◆ **What is required**
The records below must be returned exactly, with every picture left out.

◆ **Information provided**
__________________________________________________

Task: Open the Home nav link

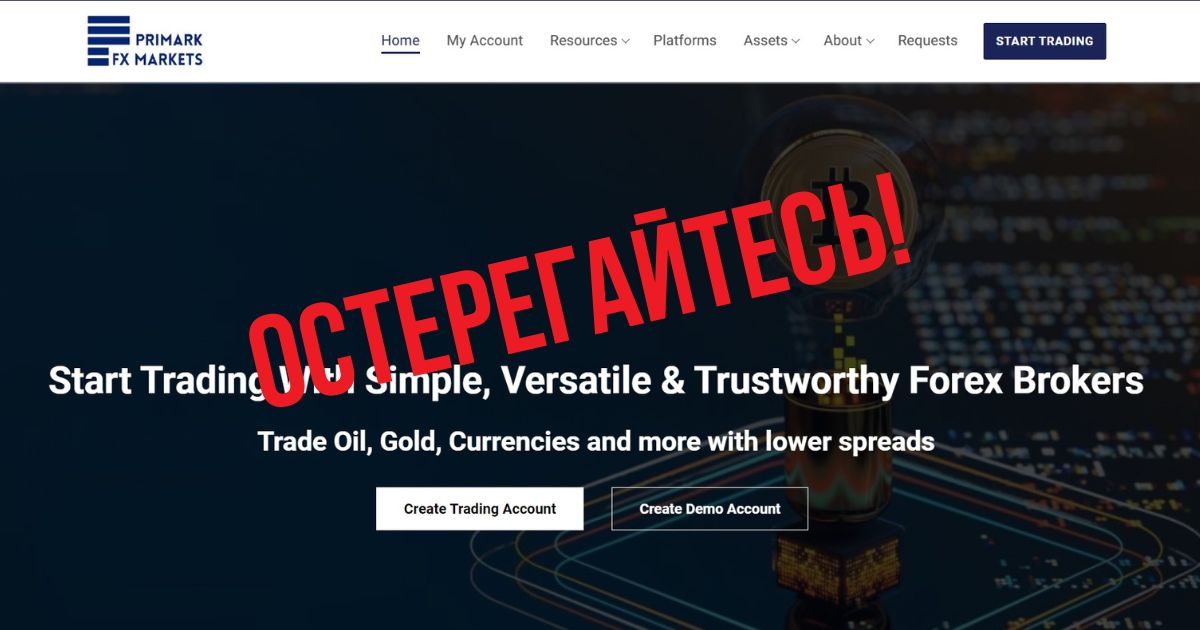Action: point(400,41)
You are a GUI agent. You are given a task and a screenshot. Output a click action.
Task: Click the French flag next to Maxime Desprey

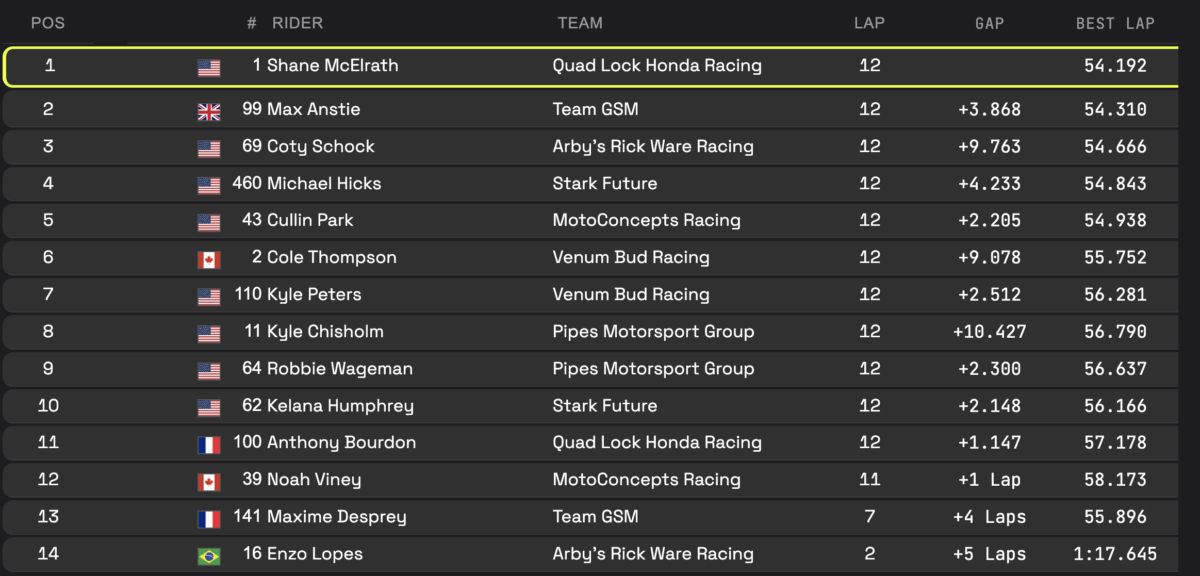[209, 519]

__________________________________________________

◆ **Response to this exercise**
Task: Open the Home nav link

Action: point(400,41)
You are a GUI agent. You are given a task and a screenshot. Output a click action.
Task: Click the French flag next to Maxime Desprey

[209, 519]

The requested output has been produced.